I volunteered to do a list and I?ve picked four books from Goodreads Reader Awards (week, one of them is the precursor to a book on the list)... they don?t really shar any other qualities except being picked as great fiction by readers (: Blurbs copied from Google Books


Nine Perfect Strangers by Liane Moriarty

The retreat at health and wellness resort Tranquillum House promises total transformation. Nine stressed city dwellers are keen to drop their literal and mental baggage, and absorb the meditative ambience while enjoying their hot stone massages.

Watching over them is the resort's director, a woman on a mission to reinvigorate their tired bodies and minds.

These nine perfect strangers have no idea what is about to hit them.

With her wit, compassion and uncanny understanding of human behaviour, Liane Moriarty explores the depth of connection that can be formed when people are thrown together in... unconventional circumstances.


Killing Commendatore by Haruki Murakami

A thirty-something portrait painter in Tokyo is abandoned by his wife and finds himself holed up in the mountain home of a famous artist, Tomohiko Amada. When he discovers a strange painting in the attic, he unintentionally opens a circle of mysterious circumstances.

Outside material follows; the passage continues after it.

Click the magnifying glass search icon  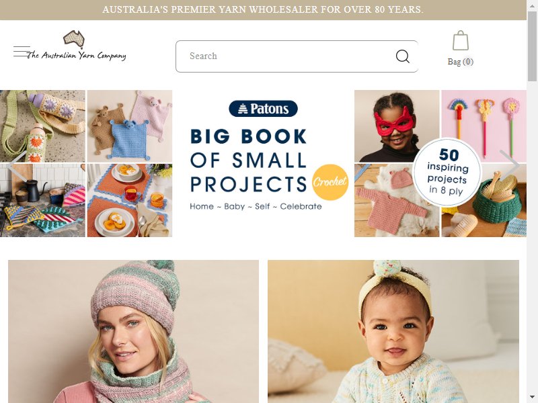402,56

To close it, he must complete a journey that involves a mysterious ringing bell, a two-foot-high physical manifestation of an Idea, a dapper businessman who lives across the valley, a precocious thirteen-year-old girl, a Nazi assassination attempt during World War II in Vienna, a pit in the woods behind the artist's home, and an underworld haunted by Double Metaphors.


Beartown by Fredrick Beckman

Winning a junior ice hockey championship might not mean a lot to the average person, but it means everything to the residents of Beartown, a community slowly being eaten alive by unemployment and the surrounding wilderness. A victory like this would draw national attention to the ailing town: it could attract government funding and an influx of talented athletes who would choose Beartown over the big nearby cities. A victory like this would certainly mean everything to Amat, a short, scrawny teenager who is treated like an outcast everywhere but on the ice; to Kevin, a star player just on the cusp of securing his golden future in the NHL; and to Peter, their dedicated general manager whose own professional hockey career ended in tragedy. At first, it seems like the team might have a shot at fulfilling the dreams of their entire town. But one night at a drunken celebration following a key win, something happens between Kevin and the general manager's daughter--and the next day everything seems to have changed. Accusations are made and, like ripples on a pond, they travel through all of Beartown, leaving no resident unaffected. With so much riding on the success of the team, the line between loyalty and betrayal becomes difficult to discern. At last, it falls to one young man to find the courage to speak the truth that it seems no one else wants to hear.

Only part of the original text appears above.